«Aún era de día y ya se impacientaba la muchedumbre.
--¡Fueeego...! ¡fueeego...!--gritaban a coro los de la blusa blanca.
Los organizadores de la falla se resistían. Había que esperar a que cerrase la noche. Pero la muchedumbre estaba dominada por esa impaciencia que, entre la gente levantina, basta que sea manifestada por uno para que los demás se sientan contagiados.
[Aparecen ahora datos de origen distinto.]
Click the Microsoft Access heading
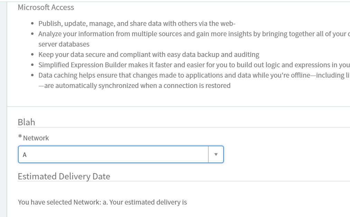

--¡Fueeego..! ¡fueeego...!--seguían aullando de los cuatro lados de la plazoleta. Y de la desembocadura de un callejón sin adoquinar salió una pedrada certera, que dejó trémulo al monigote del centro, llevándosele medio tupé. Aplausos y carcajadas, y a los pocos minutos servían de blanco todos los bebés de la orquesta. Había que comenzar en, seguida. El cafetinero lo ordenaba a gritos desde su puerta, y los cofrades braceaban y se desgañitaban en torno de la falla pidiendo un poco de calma, mientras un compañero se introducía en el cuadrado de lienzo con dos botellas de petróleo. Cuando los biombos transparentaron una mancha roja que rápidamente se agrandaba entre incesante chisporroteo, la muchedumbre lanzó un «¡oh!» de satisfacción. Comenzaban a arder las esteras viejas, las sillas cojas y demás muebles recogidos en los desvanes del barrio y amontonados en el interior de la falla. El rojo resplandor iluminaba la parte baja de los figurones.
Las lenguas de fuego comenzaban a salir del interior de la falla, lamiendo la ropa de los monigotes.
-¡Bravooo...! ¡Vítooor!
Nadie pensaba que aquello era madera y cartón. El entusiasmo les hacía feroces; creían que era el mismo gobierno lo que quemaban al son de la Marsellesa , y los industriales soñaban despiertos en la rebaja de la contribución; los de las blusas blancas en la supresión de los Consumos y el impuesto sobre el vino, y las mujeres, enternecidas y casi llorosas, en que acabarían para siempre las quintas».